In this view, virtualization is not a vulnerability, but one of the lines of defense in depth. A virtual machine can isolate a database or other target and its hypervisor can be closely monitored for any sign of intrusion. If such a sign is detected, the virtual machine can be easily shut off from other resources or even shut down, with a clean copy restarted.
The paper, called Mobilizing Intelligent Security Operations for Advanced Persistent Threats, (pdf) illustrates how security professionals, with great effort, can get the upper hand in the arms race between defenders versus attackers.
Puhlmann said a cloud environment can be made as secure as a data center and, when it comes to PCI transactions, "I don't see why they shouldn't become a commonplace" in the cloud. But the PCI standard will have to "adjust itself to the times" before that will be true, he said.
Puhlmann will try to relate security to the process of innovation that is underway, particularly in cloud computing, "which is moving ahead faster and faster. The cloud is a huge disrupter. It's up to us and others to make sure its security is discussed."
Cloud practices that move data between data centers around the world illustrate how archaic the laws governing data management and security have become, he pointed out. In some cases, data arising in Europe can't leave a nation's borders. Canadian healthcare data can't be stored on U.S. servers.
"We have completely conflicting rules of law enforcement," he said, and until Jan. 1, the PCI council hadn't acknowledged that a PCI compliant process could be established, even if part of it was running on a virtual machine.

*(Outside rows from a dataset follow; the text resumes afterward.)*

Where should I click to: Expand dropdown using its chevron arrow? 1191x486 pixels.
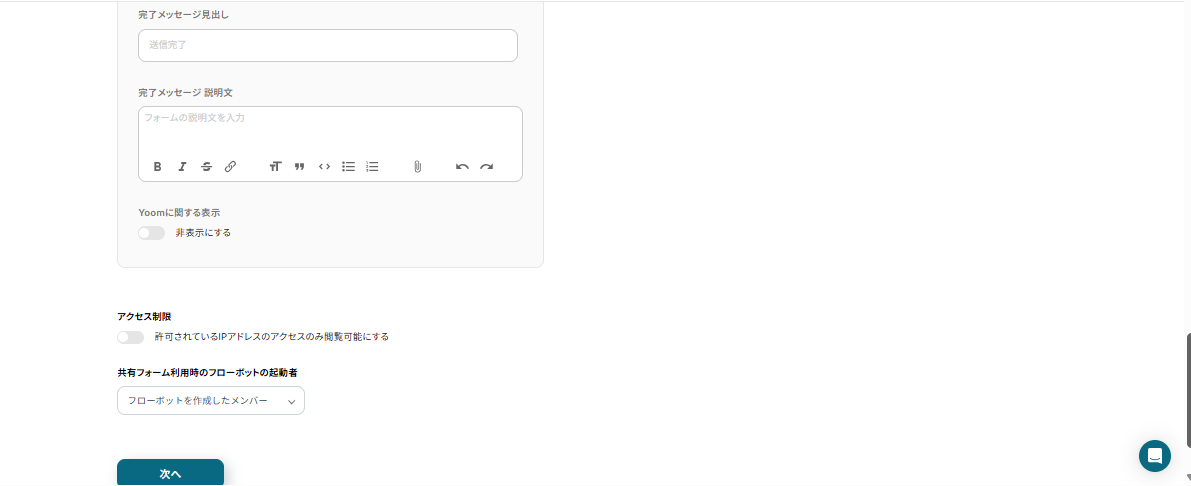coord(291,402)
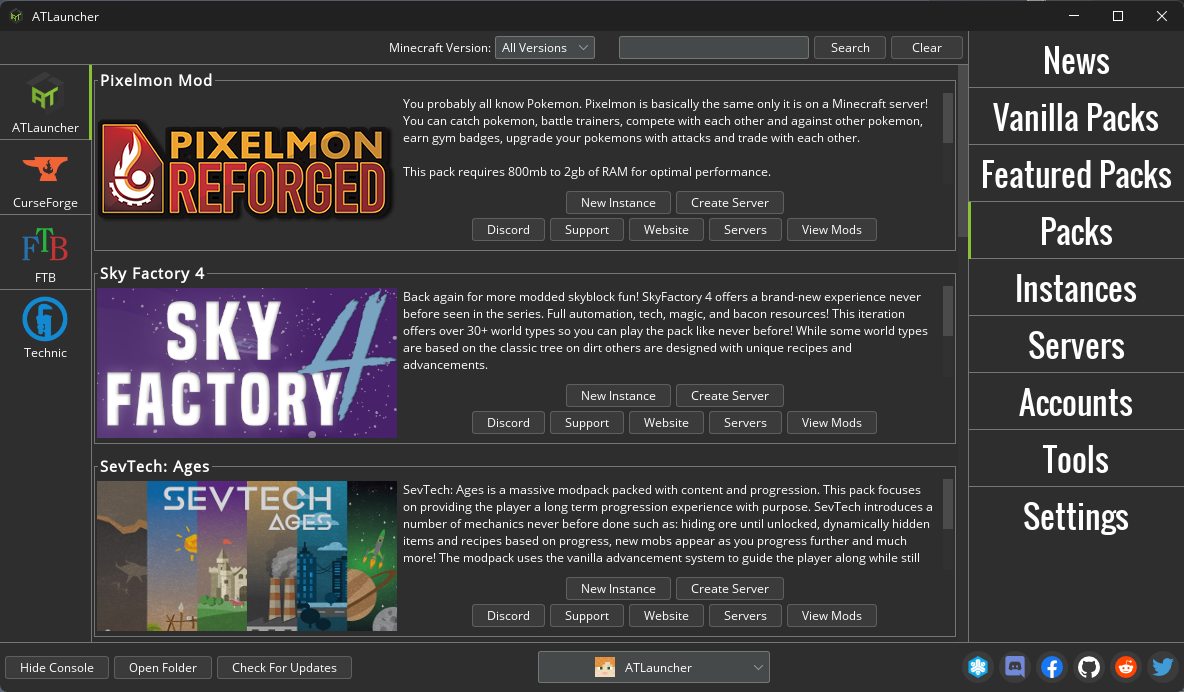View Mods for Pixelmon Mod
The image size is (1184, 692).
tap(831, 230)
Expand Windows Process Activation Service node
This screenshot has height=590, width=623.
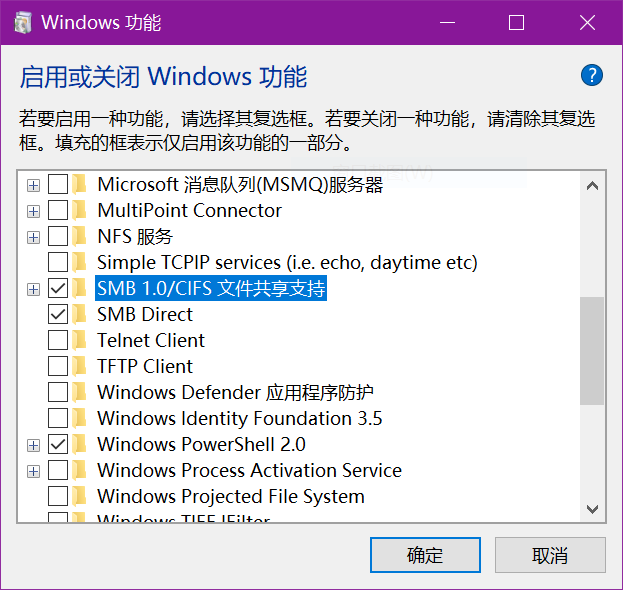click(x=33, y=471)

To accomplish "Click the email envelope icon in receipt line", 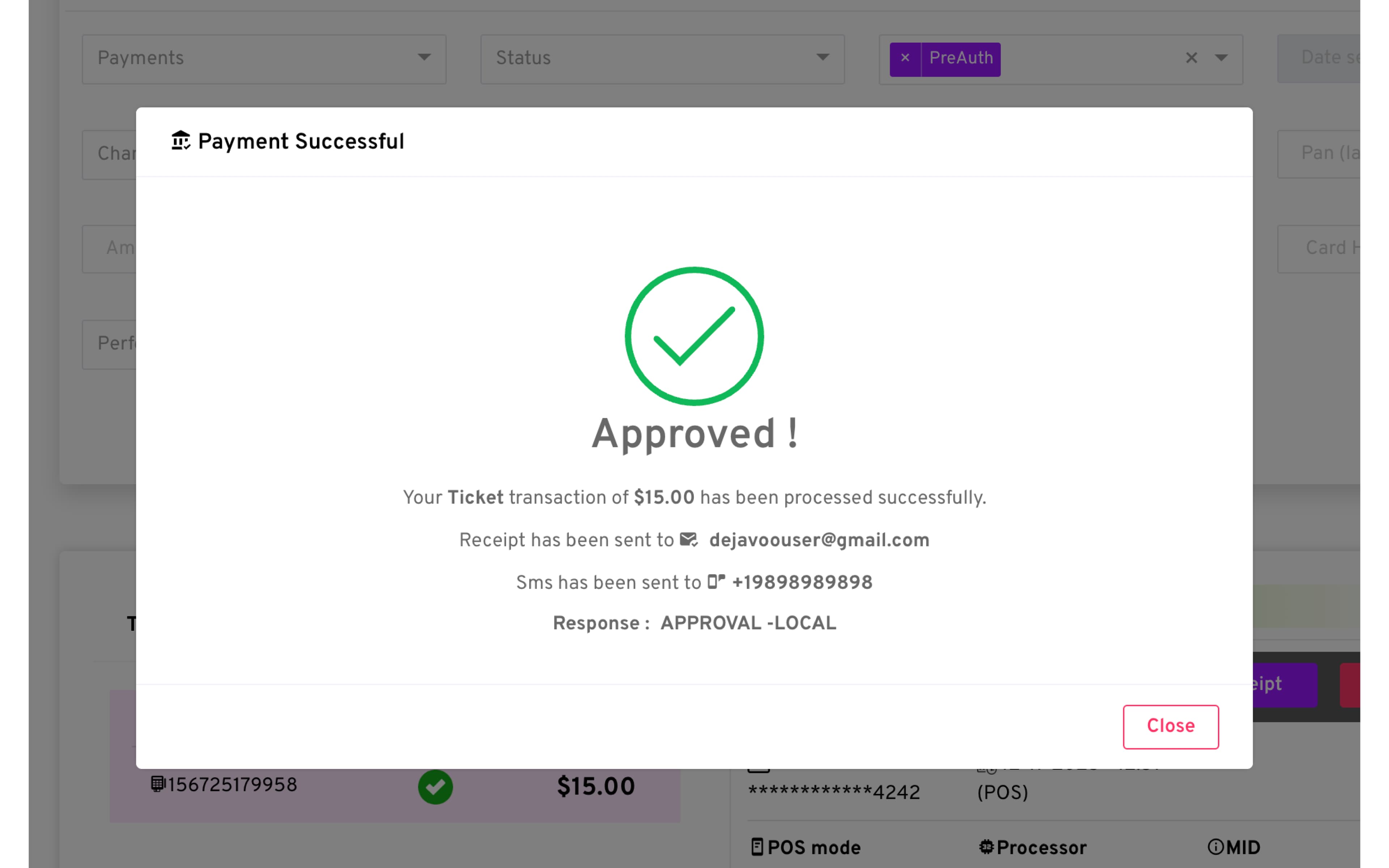I will click(688, 540).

"Virtualization is just an enabling technology. What's so different with the cloud is the consuming model," with consumers accessing the cloud from a wide variety of locations. The challenge of managing access is about to expand with the advent of many tablets, smart phones and other mobile devices tapping into the cloud.
Only part of the problem is technical complexity. Just as important is getting the people processes straight and having governance in place so the initiator of an operation in the cloud is doing things correctly, he said. Another complexity is lines of responsibility, who's doing what. "Now there are people handling the system and data who are not employed by you. That changes the notion of who works for your company," he noted.
A cloud's APIs need to be secure and only do the things they are designed to do, not leave maneuvering room for interlopers. "It's crucial these interfaces are rock solid," he said.
There's been no publicized breach based on a malformed API but such an event is probably only a matter of time. From Puhlmann's perspective, the cloud isn't inherently insecure, but neither has it matured to the point where users are assured in all cases of its security.